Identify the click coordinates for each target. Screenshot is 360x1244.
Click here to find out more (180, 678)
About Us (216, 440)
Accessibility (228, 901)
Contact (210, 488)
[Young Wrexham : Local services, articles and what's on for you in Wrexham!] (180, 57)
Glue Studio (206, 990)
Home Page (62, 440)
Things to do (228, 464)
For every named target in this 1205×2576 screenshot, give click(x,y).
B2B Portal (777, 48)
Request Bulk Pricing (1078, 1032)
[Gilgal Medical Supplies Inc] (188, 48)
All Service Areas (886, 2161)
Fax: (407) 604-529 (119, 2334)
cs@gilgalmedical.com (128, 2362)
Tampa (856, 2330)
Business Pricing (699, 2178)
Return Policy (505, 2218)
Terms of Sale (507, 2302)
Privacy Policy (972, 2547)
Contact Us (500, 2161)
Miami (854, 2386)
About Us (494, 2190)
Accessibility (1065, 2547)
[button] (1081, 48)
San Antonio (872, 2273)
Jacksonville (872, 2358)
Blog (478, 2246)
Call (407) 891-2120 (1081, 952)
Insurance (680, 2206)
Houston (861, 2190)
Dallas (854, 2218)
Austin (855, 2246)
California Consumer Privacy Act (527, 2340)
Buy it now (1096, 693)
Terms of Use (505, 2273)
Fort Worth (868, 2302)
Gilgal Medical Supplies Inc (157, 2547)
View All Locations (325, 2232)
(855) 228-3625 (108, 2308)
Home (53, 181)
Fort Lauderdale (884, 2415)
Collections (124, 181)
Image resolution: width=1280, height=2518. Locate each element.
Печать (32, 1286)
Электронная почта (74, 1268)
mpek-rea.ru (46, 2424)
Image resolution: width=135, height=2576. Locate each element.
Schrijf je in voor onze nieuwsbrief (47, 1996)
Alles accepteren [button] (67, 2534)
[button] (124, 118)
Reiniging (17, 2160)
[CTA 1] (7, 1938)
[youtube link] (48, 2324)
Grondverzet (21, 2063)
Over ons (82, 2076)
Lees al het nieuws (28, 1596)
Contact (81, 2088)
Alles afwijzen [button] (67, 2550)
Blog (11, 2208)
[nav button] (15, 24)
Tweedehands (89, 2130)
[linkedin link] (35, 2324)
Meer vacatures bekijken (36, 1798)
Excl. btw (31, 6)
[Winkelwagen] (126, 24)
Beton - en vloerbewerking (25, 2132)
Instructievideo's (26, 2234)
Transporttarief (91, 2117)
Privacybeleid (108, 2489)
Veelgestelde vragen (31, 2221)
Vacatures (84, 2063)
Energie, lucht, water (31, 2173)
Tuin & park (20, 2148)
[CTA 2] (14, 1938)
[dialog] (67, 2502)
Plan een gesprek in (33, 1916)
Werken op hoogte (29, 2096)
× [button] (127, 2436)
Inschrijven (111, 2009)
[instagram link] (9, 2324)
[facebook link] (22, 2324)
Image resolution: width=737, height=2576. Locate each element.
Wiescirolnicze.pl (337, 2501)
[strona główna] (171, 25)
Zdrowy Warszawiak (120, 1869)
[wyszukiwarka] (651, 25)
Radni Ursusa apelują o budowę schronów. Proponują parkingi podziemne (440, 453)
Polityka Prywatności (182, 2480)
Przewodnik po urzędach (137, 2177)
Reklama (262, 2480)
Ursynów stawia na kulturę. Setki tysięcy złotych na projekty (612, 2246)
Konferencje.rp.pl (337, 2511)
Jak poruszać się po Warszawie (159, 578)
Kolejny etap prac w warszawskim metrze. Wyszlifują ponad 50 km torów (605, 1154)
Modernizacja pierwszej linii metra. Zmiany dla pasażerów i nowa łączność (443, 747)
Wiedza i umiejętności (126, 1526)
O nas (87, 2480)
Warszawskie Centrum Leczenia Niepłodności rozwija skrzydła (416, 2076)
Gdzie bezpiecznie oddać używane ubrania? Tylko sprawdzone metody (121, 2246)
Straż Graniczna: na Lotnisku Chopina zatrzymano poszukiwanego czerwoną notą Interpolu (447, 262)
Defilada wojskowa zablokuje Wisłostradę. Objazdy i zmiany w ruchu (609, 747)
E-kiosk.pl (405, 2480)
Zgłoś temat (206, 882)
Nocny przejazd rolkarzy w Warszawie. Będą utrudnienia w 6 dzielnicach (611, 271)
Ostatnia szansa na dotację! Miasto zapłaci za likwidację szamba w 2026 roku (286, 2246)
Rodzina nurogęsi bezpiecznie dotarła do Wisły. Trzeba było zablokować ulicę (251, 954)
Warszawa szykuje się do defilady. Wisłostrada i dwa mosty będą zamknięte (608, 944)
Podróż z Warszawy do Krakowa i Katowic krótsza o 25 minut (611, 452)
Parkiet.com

○ ○ ○ ○ ○

## Try it:
In the entries above, find the line with "Home Page (62, 440)" and the line with "Dallas (854, 2218)", then restate word for word both of them and every line between, with nothing more.

## Task result:
Home Page (62, 440)
Things to do (228, 464)
For every named target in this 1205×2576 screenshot, give click(x,y).
B2B Portal (777, 48)
Request Bulk Pricing (1078, 1032)
[Gilgal Medical Supplies Inc] (188, 48)
All Service Areas (886, 2161)
Fax: (407) 604-529 (119, 2334)
cs@gilgalmedical.com (128, 2362)
Tampa (856, 2330)
Business Pricing (699, 2178)
Return Policy (505, 2218)
Terms of Sale (507, 2302)
Privacy Policy (972, 2547)
Contact Us (500, 2161)
Miami (854, 2386)
About Us (494, 2190)
Accessibility (1065, 2547)
[button] (1081, 48)
San Antonio (872, 2273)
Jacksonville (872, 2358)
Blog (478, 2246)
Call (407) 891-2120 (1081, 952)
Insurance (680, 2206)
Houston (861, 2190)
Dallas (854, 2218)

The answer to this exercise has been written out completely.